Wyden noted: “These kinds of bills, historically have not been, you know, offset. So you start with that.” He said a number of the tax extenders are “hugely important for the American economy and particularly the innovation economy.”  

“The research and development credit basically helps innovation jobs because the companies are allowed, in effect, to write off the wages,” Wyden said. “This goes right to the heart of trying to encourage … innovation jobs.”  
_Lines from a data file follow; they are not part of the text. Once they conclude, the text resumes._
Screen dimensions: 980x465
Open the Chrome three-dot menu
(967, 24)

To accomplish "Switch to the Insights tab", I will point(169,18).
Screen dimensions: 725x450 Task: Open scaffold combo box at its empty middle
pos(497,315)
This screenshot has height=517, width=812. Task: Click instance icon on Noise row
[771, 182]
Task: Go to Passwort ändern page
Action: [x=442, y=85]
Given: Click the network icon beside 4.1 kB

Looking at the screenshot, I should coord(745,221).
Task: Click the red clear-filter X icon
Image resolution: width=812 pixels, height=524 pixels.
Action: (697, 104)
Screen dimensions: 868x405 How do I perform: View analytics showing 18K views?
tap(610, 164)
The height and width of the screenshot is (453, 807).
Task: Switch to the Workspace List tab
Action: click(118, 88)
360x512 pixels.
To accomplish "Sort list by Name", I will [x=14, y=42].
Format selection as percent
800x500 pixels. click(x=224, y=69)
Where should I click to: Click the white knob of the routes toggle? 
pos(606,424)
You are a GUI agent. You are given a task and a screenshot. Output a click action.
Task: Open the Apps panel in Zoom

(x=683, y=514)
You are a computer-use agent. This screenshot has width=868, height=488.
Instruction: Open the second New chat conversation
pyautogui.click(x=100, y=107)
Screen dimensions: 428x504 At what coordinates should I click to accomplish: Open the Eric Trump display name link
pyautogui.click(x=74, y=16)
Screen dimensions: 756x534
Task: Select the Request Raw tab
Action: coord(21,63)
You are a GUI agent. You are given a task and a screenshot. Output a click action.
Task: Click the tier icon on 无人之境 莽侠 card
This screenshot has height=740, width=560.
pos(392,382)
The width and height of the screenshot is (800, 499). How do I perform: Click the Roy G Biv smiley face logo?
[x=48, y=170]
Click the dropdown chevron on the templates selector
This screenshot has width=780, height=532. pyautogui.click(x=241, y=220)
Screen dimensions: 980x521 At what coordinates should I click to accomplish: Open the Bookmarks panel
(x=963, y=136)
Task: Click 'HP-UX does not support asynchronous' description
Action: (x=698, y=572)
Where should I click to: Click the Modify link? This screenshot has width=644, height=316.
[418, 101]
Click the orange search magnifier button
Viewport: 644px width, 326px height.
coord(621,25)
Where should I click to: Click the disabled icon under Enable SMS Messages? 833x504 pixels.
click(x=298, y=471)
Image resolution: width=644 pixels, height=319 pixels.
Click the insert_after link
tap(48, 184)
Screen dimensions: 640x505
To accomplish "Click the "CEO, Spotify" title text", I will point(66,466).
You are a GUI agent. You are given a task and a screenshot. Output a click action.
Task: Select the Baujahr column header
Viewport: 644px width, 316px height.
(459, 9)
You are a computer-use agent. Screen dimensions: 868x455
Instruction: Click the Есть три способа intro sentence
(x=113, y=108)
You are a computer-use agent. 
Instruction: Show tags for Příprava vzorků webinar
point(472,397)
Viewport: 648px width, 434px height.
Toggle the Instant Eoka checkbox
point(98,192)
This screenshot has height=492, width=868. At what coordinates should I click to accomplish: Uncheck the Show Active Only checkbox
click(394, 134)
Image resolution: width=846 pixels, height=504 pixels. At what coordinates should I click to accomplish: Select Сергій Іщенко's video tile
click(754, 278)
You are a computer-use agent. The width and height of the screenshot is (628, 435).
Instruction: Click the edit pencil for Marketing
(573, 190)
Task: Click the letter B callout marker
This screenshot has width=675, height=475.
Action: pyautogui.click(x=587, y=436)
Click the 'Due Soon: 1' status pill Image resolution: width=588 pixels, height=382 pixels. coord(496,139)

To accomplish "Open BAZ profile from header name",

When asked  if the White House veto threat of the House permanent R&D extension would result in an effort to offset the Senate package, Wyden said the price tags of the bills differ.  

Sen. Dean Heller, R-Nev., told CQ Roll Call he is considering an effort to attach an unemployment extension to the package .  

Cardin also said he wished the unemployment insurance extension had not been offset, but he argued that not renewing current tax policy would do more harm to the economy and jobs.  

Cardin’s close friend, House Minority Whip Steny H. Hoyer, D-Md., rebuked fellow House Democratic members who voted for the permanent R&D credit without an offset “This totally undermines any claim of fiscal rectitude. … It is such a fraud,” Hoyer said. “I talked to some members … who said, ‘Well I’m for the R&D tax credit.’ Well I’m for it too, but I’m for fiscal responsibility.”  

Senate Democrats predicted the extenders package will pass, but it could still face problems on the floor, particularly from Republicans wanting to vote on amendments — something that has scuttled any number of bills in the Senate. The Club for Growth also has come out strongly against the bill as a collection of special interest loopholes that represent spending in the tax code.  

Hatch is hoping amendments can be kept to a minimum.  

“I’m not very excited about having amendments on the extenders package and neither is the chairman,” Hatch said. “On the other hand … I don’t know that you can foreclose amendments.”